**** Records shown

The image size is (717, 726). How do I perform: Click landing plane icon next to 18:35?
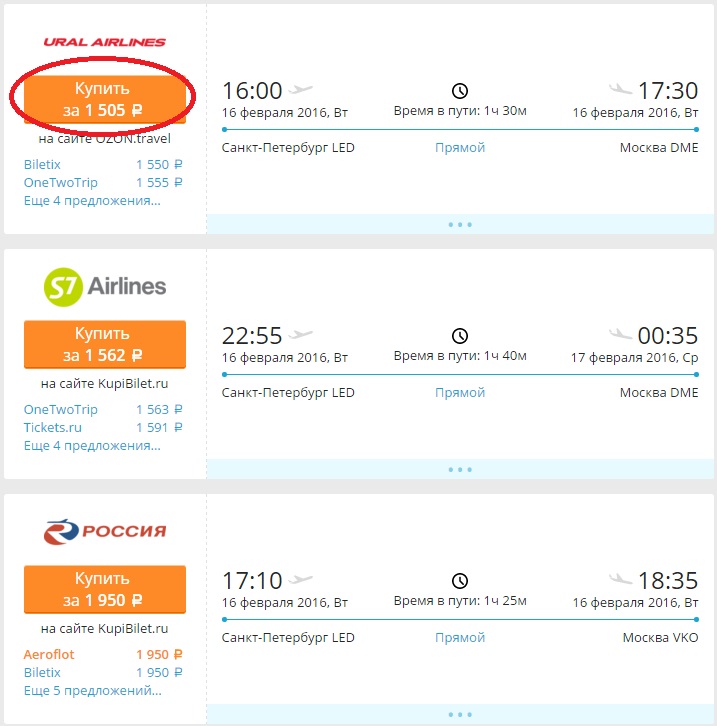[x=621, y=580]
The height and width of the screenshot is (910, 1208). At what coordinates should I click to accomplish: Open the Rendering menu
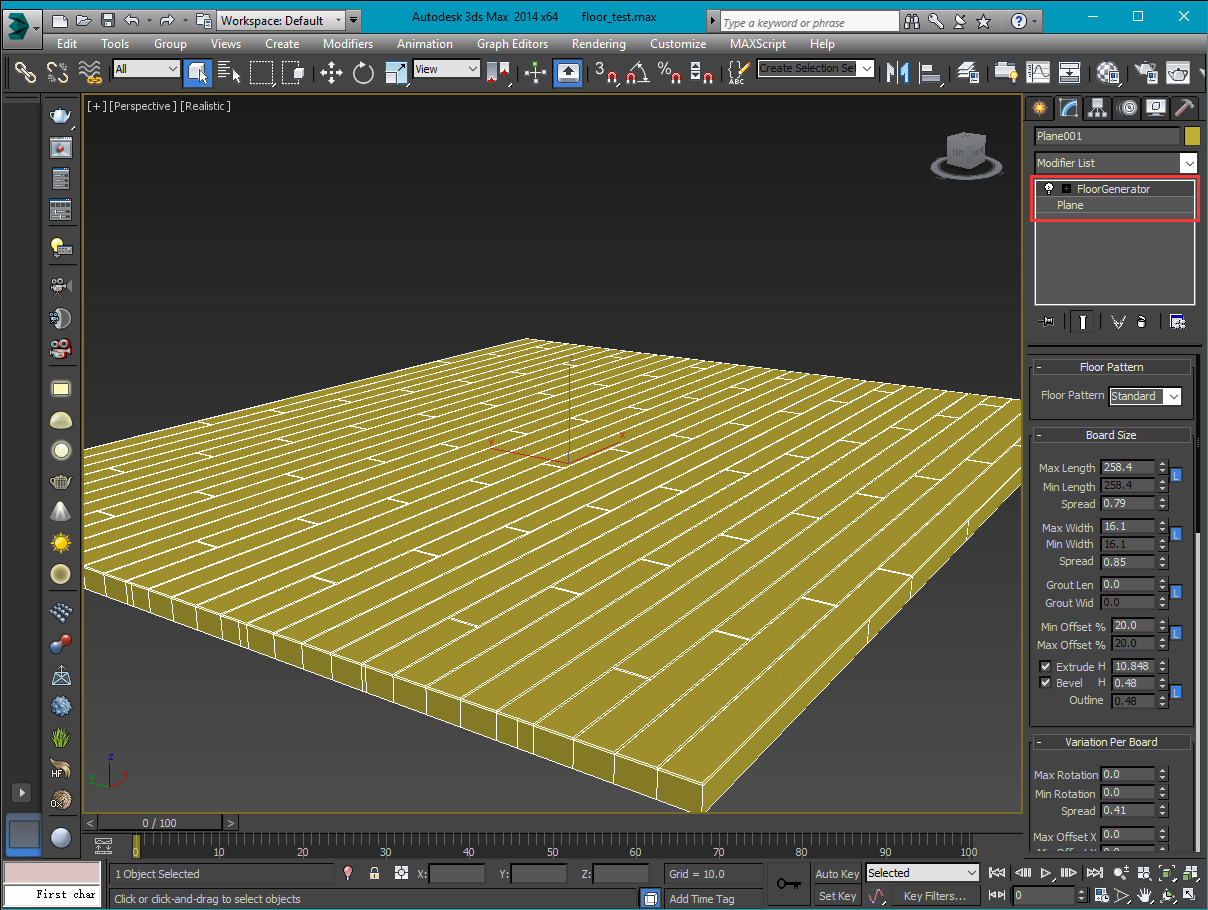(598, 44)
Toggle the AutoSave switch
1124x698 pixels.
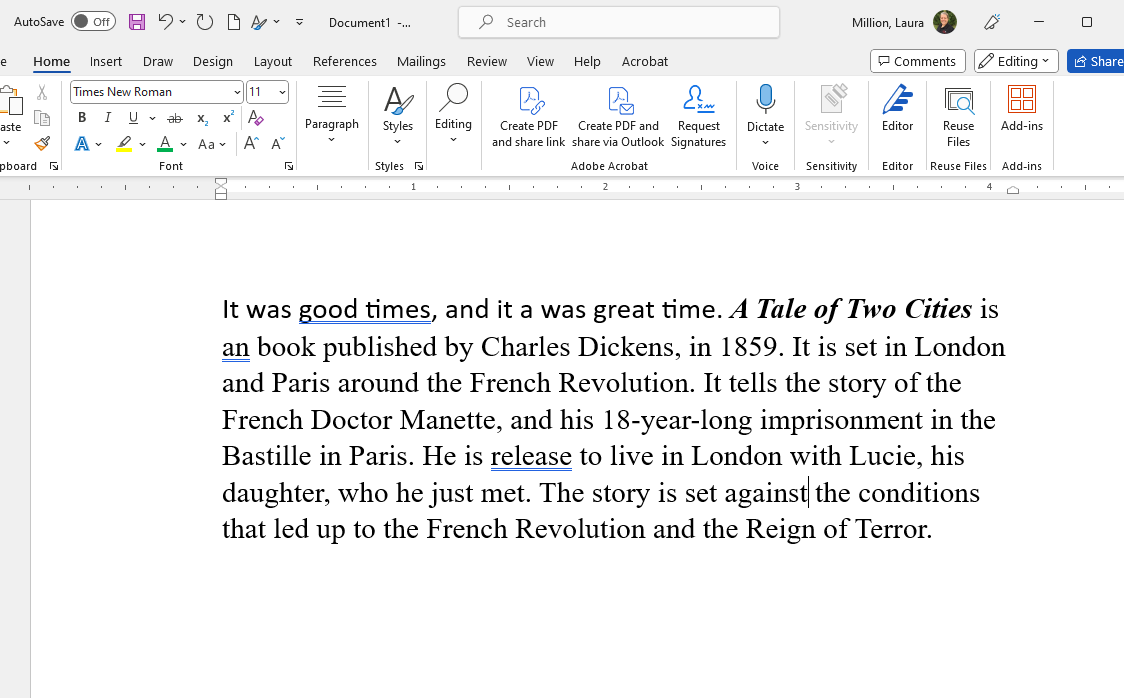(92, 21)
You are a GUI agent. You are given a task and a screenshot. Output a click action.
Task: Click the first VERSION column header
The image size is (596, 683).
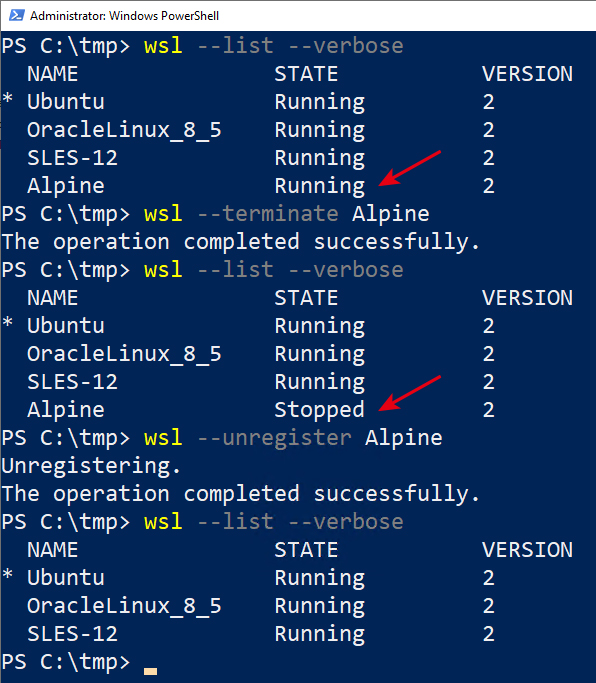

********

Direction>
Gather every line from the lines above that contains the word "screenshot", matching case exactly.

Answer>
The height and width of the screenshot is (910, 1208). At what coordinates should I click to accomplish: Open the Rendering menu
You are a GUI agent. You are given a task and a screenshot. Output a click action.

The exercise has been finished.